Grand Unified Theory of SIMD

Glen Low writes " All of a sudden, there's going to be an Altivec unit in every pot: the Mac Mini, the Cell processor, the Xbox2. Yet programming for the PowerPC Altivec and Intel MMX/SSE SIMD (single instruction multiple data) units remains the black art of assembly language magicians. The macstl project tries to unify the architectures in a simple C++ template library. It just reached its 0.2 milestone and claims a 3.6x to 16.2x speed-up over hand-coded scalar loops. And of course it's all OSI-approved RPL goodness. "

Altivec

[BWJones]

For those who want a little background on Altivec, of course Wiki has a description here. Apple, who now ships Altivec in every system they make has a pretty good page here and Motorola nee Freescale has one here.

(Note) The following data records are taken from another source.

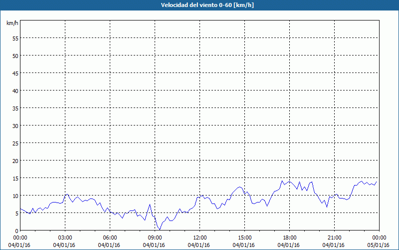Select the 55 value on y-axis
Viewport: 399px width, 250px height.
point(15,38)
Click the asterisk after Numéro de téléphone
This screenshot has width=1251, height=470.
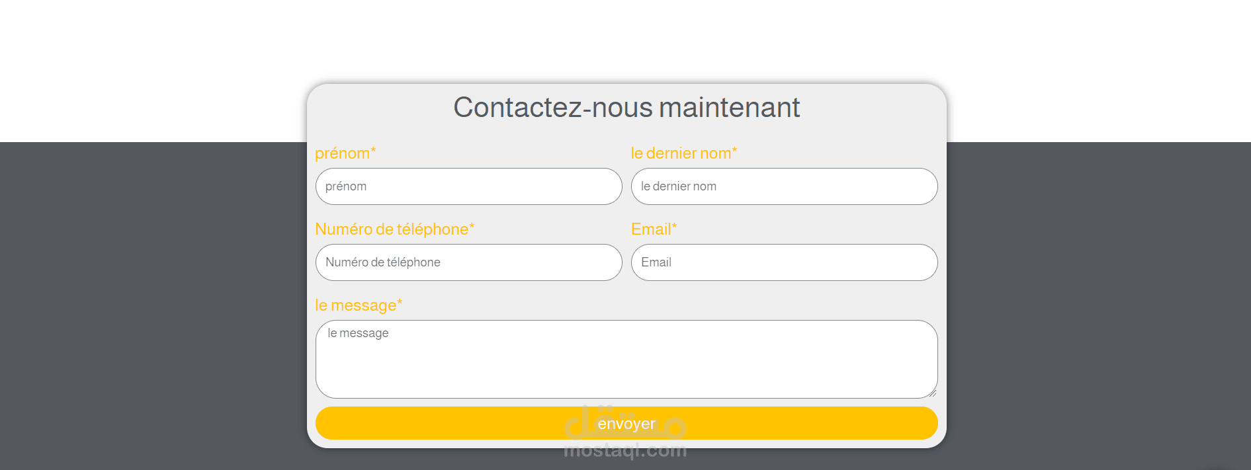[472, 227]
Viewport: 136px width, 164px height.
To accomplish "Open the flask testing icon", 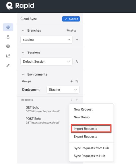I will 8,37.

The benefits of Altivec can be truly astounding for those processes that can be "vectorized". After all putting these kinds of calculations in hardware has got it all over software computation. It kind of reminds me of when I got one of those Photoshop accelerator hardware cards (Radius Photoengine with 4 DSPs on a daughter card linked to the Thunder series video card) for my IIci. Photoshop filter functions ran faster on that IIci than they did on much later PowerPC systems simply because you now had four hardware DSPs running your image math.

Re:Altivec

[shawnce]

Just pick a few items out ...

Apple provides source code for some of their vector libraries

Re:Altivec

[mod_critical]

Altivec == Velocity Engine

And is part of every G4

More AltiVec Goodness

[LordRPI]

Apple has had AltiVec optimized libraries for DSP and such since the early releases of OS X.

Umm

[TheKidWho]

Doesn't XCode have a feature that lets you "vectorize" certain parts of your code already?

Re:Umm

[Richard_at_work]

The next version of Xcode will support autovectorisation, but I dont think it does it atm.

A little background

[xXunderdogXx]

From the Wikipedia article on SIMD:

An example of an application that can take advantage of SIMD is one where the same value is being added to a large number of data points, a common operation in many multimedia applications. One example would be changing the brightness of an image. Each pixel of an image consists of three 8-bit values for the brightness of the red, green and blue portions of the color. To change the brightness, the R G and B values are read from memory, a value is added (or subtracted) from it, and the resulting value is written back out to memory.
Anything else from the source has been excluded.